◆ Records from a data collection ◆
--- --- ---

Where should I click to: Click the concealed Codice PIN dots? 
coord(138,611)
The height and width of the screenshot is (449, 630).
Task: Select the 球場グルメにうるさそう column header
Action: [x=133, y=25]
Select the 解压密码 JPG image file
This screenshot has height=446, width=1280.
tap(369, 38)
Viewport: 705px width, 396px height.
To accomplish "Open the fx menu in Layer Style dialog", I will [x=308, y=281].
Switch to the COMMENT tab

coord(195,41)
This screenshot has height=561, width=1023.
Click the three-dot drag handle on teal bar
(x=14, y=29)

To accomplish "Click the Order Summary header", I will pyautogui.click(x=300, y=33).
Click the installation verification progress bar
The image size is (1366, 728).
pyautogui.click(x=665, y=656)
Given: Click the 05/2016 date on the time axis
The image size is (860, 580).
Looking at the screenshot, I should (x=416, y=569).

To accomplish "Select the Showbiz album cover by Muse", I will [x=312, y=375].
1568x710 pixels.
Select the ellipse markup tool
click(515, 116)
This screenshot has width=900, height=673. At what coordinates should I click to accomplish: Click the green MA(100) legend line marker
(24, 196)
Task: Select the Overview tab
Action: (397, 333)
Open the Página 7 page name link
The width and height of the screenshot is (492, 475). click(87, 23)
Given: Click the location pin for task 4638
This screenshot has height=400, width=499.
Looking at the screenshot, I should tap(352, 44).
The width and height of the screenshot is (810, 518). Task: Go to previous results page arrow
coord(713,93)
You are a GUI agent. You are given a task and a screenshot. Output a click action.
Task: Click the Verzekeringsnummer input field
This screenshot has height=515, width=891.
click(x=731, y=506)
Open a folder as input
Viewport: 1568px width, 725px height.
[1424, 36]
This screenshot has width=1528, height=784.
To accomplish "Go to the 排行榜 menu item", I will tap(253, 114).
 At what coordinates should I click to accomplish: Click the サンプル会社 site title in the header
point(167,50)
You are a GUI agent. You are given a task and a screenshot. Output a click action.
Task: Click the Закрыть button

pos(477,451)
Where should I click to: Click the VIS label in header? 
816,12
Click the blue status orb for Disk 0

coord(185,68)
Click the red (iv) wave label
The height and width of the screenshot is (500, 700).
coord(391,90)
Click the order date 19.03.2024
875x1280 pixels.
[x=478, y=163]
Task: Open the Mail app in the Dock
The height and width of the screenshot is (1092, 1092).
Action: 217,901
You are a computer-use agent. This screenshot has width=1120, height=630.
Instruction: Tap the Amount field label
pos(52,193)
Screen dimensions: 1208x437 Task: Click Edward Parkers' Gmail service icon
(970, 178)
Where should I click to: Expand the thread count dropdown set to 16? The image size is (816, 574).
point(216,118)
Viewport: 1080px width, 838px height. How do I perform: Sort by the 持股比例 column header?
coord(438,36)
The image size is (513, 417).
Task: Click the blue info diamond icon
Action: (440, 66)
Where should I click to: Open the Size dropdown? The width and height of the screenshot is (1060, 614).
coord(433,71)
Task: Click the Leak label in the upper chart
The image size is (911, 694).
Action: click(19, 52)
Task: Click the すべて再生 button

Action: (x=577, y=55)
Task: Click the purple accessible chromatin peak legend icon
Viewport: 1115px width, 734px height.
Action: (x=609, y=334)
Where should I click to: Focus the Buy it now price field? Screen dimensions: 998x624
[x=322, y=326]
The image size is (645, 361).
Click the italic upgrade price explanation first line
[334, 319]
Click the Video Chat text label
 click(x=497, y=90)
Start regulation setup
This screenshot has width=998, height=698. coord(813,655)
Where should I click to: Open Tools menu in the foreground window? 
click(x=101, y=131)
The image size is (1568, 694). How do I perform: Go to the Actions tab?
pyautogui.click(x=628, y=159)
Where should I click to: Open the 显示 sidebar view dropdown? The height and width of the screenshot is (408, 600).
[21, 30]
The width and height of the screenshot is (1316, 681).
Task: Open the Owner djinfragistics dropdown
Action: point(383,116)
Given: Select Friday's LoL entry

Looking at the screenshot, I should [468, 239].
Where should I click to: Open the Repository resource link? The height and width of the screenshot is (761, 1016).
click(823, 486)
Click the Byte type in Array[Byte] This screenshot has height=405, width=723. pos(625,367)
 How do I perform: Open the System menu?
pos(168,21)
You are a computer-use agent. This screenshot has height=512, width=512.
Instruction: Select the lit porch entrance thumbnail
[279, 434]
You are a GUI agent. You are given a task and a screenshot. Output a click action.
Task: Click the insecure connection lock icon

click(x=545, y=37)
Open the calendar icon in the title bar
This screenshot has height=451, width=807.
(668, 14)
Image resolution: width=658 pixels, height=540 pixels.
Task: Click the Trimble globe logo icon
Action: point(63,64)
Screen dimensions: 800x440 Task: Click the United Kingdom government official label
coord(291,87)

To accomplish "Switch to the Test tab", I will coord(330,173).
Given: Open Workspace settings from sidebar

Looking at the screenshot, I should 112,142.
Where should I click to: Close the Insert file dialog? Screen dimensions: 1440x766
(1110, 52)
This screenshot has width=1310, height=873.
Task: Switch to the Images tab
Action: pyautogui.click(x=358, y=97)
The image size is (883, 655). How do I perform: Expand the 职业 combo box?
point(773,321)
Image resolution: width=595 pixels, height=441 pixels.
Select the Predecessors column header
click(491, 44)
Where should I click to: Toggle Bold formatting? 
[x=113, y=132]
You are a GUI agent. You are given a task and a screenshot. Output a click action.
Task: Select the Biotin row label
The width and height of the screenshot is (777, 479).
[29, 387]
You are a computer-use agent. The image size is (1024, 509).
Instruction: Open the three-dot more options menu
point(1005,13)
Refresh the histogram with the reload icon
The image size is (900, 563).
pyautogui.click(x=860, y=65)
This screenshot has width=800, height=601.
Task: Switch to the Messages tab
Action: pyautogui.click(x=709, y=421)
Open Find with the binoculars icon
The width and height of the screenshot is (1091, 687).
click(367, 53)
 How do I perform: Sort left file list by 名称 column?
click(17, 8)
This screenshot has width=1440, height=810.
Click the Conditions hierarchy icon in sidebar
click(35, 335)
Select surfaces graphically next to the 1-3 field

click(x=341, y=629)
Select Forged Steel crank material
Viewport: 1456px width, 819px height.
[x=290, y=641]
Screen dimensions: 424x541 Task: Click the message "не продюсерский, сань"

--- --- ---

◆ What this task involves ◆
Your task is to retype the records above exactly.

◆ Exercise response ◆
Where should I click to: Click the concealed Codice PIN dots? 
coord(138,611)
The height and width of the screenshot is (449, 630).
Task: Select the 球場グルメにうるさそう column header
Action: [x=133, y=25]
Select the 解压密码 JPG image file
This screenshot has height=446, width=1280.
tap(369, 38)
Viewport: 705px width, 396px height.
To accomplish "Open the fx menu in Layer Style dialog", I will [x=308, y=281].
Switch to the COMMENT tab

coord(195,41)
This screenshot has height=561, width=1023.
Click the three-dot drag handle on teal bar
(x=14, y=29)

To accomplish "Click the Order Summary header", I will pyautogui.click(x=300, y=33).
Click the installation verification progress bar
The image size is (1366, 728).
pyautogui.click(x=665, y=656)
Given: Click the 05/2016 date on the time axis
The image size is (860, 580).
Looking at the screenshot, I should (x=416, y=569).

To accomplish "Select the Showbiz album cover by Muse", I will [x=312, y=375].
1568x710 pixels.
Select the ellipse markup tool
click(515, 116)
This screenshot has width=900, height=673. At what coordinates should I click to accomplish: Click the green MA(100) legend line marker
(24, 196)
Task: Select the Overview tab
Action: (397, 333)
Open the Página 7 page name link
The width and height of the screenshot is (492, 475). click(87, 23)
Given: Click the location pin for task 4638
This screenshot has height=400, width=499.
Looking at the screenshot, I should tap(352, 44).
The width and height of the screenshot is (810, 518). Task: Go to previous results page arrow
coord(713,93)
You are a GUI agent. You are given a task and a screenshot. Output a click action.
Task: Click the Verzekeringsnummer input field
This screenshot has height=515, width=891.
click(x=731, y=506)
Open a folder as input
Viewport: 1568px width, 725px height.
[1424, 36]
This screenshot has width=1528, height=784.
To accomplish "Go to the 排行榜 menu item", I will tap(253, 114).
 At what coordinates should I click to accomplish: Click the サンプル会社 site title in the header
point(167,50)
You are a GUI agent. You are given a task and a screenshot. Output a click action.
Task: Click the Закрыть button

pos(477,451)
Where should I click to: Click the VIS label in header? 
816,12
Click the blue status orb for Disk 0

coord(185,68)
Click the red (iv) wave label
The height and width of the screenshot is (500, 700).
coord(391,90)
Click the order date 19.03.2024
875x1280 pixels.
[x=478, y=163]
Task: Open the Mail app in the Dock
The height and width of the screenshot is (1092, 1092).
Action: 217,901
You are a computer-use agent. This screenshot has width=1120, height=630.
Instruction: Tap the Amount field label
pos(52,193)
Screen dimensions: 1208x437 Task: Click Edward Parkers' Gmail service icon
(970, 178)
Where should I click to: Expand the thread count dropdown set to 16? The image size is (816, 574).
point(216,118)
Viewport: 1080px width, 838px height. How do I perform: Sort by the 持股比例 column header?
coord(438,36)
The image size is (513, 417).
Task: Click the blue info diamond icon
Action: (440, 66)
Where should I click to: Open the Size dropdown? The width and height of the screenshot is (1060, 614).
coord(433,71)
Task: Click the Leak label in the upper chart
The image size is (911, 694).
Action: click(19, 52)
Task: Click the すべて再生 button

Action: (x=577, y=55)
Task: Click the purple accessible chromatin peak legend icon
Viewport: 1115px width, 734px height.
Action: (x=609, y=334)
Where should I click to: Focus the Buy it now price field? Screen dimensions: 998x624
[x=322, y=326]
The image size is (645, 361).
Click the italic upgrade price explanation first line
[334, 319]
Click the Video Chat text label
 click(x=497, y=90)
Start regulation setup
This screenshot has width=998, height=698. coord(813,655)
Where should I click to: Open Tools menu in the foreground window? 
click(x=101, y=131)
The image size is (1568, 694). How do I perform: Go to the Actions tab?
pyautogui.click(x=628, y=159)
Where should I click to: Open the 显示 sidebar view dropdown? The height and width of the screenshot is (408, 600).
[21, 30]
The width and height of the screenshot is (1316, 681).
Task: Open the Owner djinfragistics dropdown
Action: point(383,116)
Given: Select Friday's LoL entry

Looking at the screenshot, I should [468, 239].
Where should I click to: Open the Repository resource link? The height and width of the screenshot is (761, 1016).
click(823, 486)
Click the Byte type in Array[Byte] This screenshot has height=405, width=723. pos(625,367)
 How do I perform: Open the System menu?
pos(168,21)
You are a computer-use agent. This screenshot has height=512, width=512.
Instruction: Select the lit porch entrance thumbnail
[279, 434]
You are a GUI agent. You are given a task and a screenshot. Output a click action.
Task: Click the insecure connection lock icon

click(x=545, y=37)
Open the calendar icon in the title bar
This screenshot has height=451, width=807.
(668, 14)
Image resolution: width=658 pixels, height=540 pixels.
Task: Click the Trimble globe logo icon
Action: point(63,64)
Screen dimensions: 800x440 Task: Click the United Kingdom government official label
coord(291,87)

To accomplish "Switch to the Test tab", I will coord(330,173).
Given: Open Workspace settings from sidebar

Looking at the screenshot, I should 112,142.
Where should I click to: Close the Insert file dialog? Screen dimensions: 1440x766
(1110, 52)
This screenshot has width=1310, height=873.
Task: Switch to the Images tab
Action: pyautogui.click(x=358, y=97)
The image size is (883, 655). How do I perform: Expand the 职业 combo box?
point(773,321)
Image resolution: width=595 pixels, height=441 pixels.
Select the Predecessors column header
click(491, 44)
Where should I click to: Toggle Bold formatting? 
[x=113, y=132]
You are a GUI agent. You are given a task and a screenshot. Output a click action.
Task: Select the Biotin row label
The width and height of the screenshot is (777, 479).
[29, 387]
You are a computer-use agent. The image size is (1024, 509).
Instruction: Open the three-dot more options menu
point(1005,13)
Refresh the histogram with the reload icon
The image size is (900, 563).
pyautogui.click(x=860, y=65)
This screenshot has width=800, height=601.
Task: Switch to the Messages tab
Action: pyautogui.click(x=709, y=421)
Open Find with the binoculars icon
The width and height of the screenshot is (1091, 687).
click(367, 53)
 How do I perform: Sort left file list by 名称 column?
click(17, 8)
This screenshot has width=1440, height=810.
Click the Conditions hierarchy icon in sidebar
click(35, 335)
Select surfaces graphically next to the 1-3 field

click(x=341, y=629)
Select Forged Steel crank material
Viewport: 1456px width, 819px height.
[x=290, y=641]
Screen dimensions: 424x541 Task: Click the message "не продюсерский, сань"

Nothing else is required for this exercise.